Description of the task =>
Reproduce every line of the material below word for word, in the same order.
### Material for this exercise ###
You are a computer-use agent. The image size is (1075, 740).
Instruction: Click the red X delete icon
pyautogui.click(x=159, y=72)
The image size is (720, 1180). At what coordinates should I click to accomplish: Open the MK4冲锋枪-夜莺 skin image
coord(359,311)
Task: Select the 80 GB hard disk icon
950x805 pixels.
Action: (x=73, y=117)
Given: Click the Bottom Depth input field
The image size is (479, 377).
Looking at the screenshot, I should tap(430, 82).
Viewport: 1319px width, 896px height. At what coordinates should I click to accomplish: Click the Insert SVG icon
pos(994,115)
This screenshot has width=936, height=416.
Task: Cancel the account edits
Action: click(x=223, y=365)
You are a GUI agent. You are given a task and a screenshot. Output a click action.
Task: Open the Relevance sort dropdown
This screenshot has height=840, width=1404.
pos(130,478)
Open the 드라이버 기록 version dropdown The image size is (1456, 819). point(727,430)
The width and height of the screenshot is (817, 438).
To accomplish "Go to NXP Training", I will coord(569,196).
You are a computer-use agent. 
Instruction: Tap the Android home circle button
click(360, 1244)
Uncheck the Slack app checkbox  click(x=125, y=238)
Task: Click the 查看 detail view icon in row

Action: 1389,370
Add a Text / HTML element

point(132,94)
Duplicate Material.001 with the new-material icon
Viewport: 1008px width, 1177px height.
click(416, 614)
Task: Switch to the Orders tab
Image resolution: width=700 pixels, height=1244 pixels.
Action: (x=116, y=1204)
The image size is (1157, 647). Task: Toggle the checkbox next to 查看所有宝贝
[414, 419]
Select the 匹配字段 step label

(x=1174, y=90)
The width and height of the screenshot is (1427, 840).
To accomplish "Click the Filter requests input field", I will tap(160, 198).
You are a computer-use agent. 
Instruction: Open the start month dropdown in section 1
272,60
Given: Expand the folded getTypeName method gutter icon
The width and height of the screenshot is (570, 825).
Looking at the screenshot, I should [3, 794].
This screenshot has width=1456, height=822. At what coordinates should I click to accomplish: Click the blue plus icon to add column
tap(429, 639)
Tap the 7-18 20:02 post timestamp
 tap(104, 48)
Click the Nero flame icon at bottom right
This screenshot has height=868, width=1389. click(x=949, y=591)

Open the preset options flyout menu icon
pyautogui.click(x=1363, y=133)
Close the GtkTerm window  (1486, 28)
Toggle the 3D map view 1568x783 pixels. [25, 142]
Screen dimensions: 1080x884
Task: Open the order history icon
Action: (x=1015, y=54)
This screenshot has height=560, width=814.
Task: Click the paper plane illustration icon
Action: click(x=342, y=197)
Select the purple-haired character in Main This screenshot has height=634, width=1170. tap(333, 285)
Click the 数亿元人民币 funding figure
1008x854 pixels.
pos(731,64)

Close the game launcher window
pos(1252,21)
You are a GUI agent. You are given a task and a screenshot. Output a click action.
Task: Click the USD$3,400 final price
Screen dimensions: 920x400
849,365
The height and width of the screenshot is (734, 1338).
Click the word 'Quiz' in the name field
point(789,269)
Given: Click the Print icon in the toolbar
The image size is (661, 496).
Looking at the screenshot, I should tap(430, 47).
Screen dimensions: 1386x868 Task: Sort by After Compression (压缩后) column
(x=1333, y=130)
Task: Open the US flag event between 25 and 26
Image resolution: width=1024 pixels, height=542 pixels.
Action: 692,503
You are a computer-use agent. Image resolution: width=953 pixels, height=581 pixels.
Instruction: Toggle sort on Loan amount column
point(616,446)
###
Correct answer =>
You are a computer-use agent. The image size is (1075, 740).
Instruction: Click the red X delete icon
pyautogui.click(x=159, y=72)
The image size is (720, 1180). At what coordinates should I click to accomplish: Open the MK4冲锋枪-夜莺 skin image
coord(359,311)
Task: Select the 80 GB hard disk icon
950x805 pixels.
Action: (x=73, y=117)
Given: Click the Bottom Depth input field
The image size is (479, 377).
Looking at the screenshot, I should tap(430, 82).
Viewport: 1319px width, 896px height. At what coordinates should I click to accomplish: Click the Insert SVG icon
pos(994,115)
This screenshot has width=936, height=416.
Task: Cancel the account edits
Action: click(x=223, y=365)
You are a GUI agent. You are given a task and a screenshot. Output a click action.
Task: Open the Relevance sort dropdown
This screenshot has height=840, width=1404.
pos(130,478)
Open the 드라이버 기록 version dropdown The image size is (1456, 819). point(727,430)
The width and height of the screenshot is (817, 438).
To accomplish "Go to NXP Training", I will coord(569,196).
You are a computer-use agent. 
Instruction: Tap the Android home circle button
click(360, 1244)
Uncheck the Slack app checkbox  click(x=125, y=238)
Task: Click the 查看 detail view icon in row

Action: 1389,370
Add a Text / HTML element

point(132,94)
Duplicate Material.001 with the new-material icon
Viewport: 1008px width, 1177px height.
click(416, 614)
Task: Switch to the Orders tab
Image resolution: width=700 pixels, height=1244 pixels.
Action: (x=116, y=1204)
The image size is (1157, 647). Task: Toggle the checkbox next to 查看所有宝贝
[414, 419]
Select the 匹配字段 step label

(x=1174, y=90)
The width and height of the screenshot is (1427, 840).
To accomplish "Click the Filter requests input field", I will tap(160, 198).
You are a computer-use agent. 
Instruction: Open the start month dropdown in section 1
272,60
Given: Expand the folded getTypeName method gutter icon
The width and height of the screenshot is (570, 825).
Looking at the screenshot, I should [3, 794].
This screenshot has width=1456, height=822. At what coordinates should I click to accomplish: Click the blue plus icon to add column
tap(429, 639)
Tap the 7-18 20:02 post timestamp
 tap(104, 48)
Click the Nero flame icon at bottom right
This screenshot has height=868, width=1389. click(x=949, y=591)

Open the preset options flyout menu icon
pyautogui.click(x=1363, y=133)
Close the GtkTerm window  (1486, 28)
Toggle the 3D map view 1568x783 pixels. [25, 142]
Screen dimensions: 1080x884
Task: Open the order history icon
Action: (x=1015, y=54)
This screenshot has height=560, width=814.
Task: Click the paper plane illustration icon
Action: click(x=342, y=197)
Select the purple-haired character in Main This screenshot has height=634, width=1170. tap(333, 285)
Click the 数亿元人民币 funding figure
1008x854 pixels.
pos(731,64)

Close the game launcher window
pos(1252,21)
You are a GUI agent. You are given a task and a screenshot. Output a click action.
Task: Click the USD$3,400 final price
Screen dimensions: 920x400
849,365
The height and width of the screenshot is (734, 1338).
Click the word 'Quiz' in the name field
point(789,269)
Given: Click the Print icon in the toolbar
The image size is (661, 496).
Looking at the screenshot, I should tap(430, 47).
Screen dimensions: 1386x868 Task: Sort by After Compression (压缩后) column
(x=1333, y=130)
Task: Open the US flag event between 25 and 26
Image resolution: width=1024 pixels, height=542 pixels.
Action: 692,503
You are a computer-use agent. Image resolution: width=953 pixels, height=581 pixels.
Instruction: Toggle sort on Loan amount column
point(616,446)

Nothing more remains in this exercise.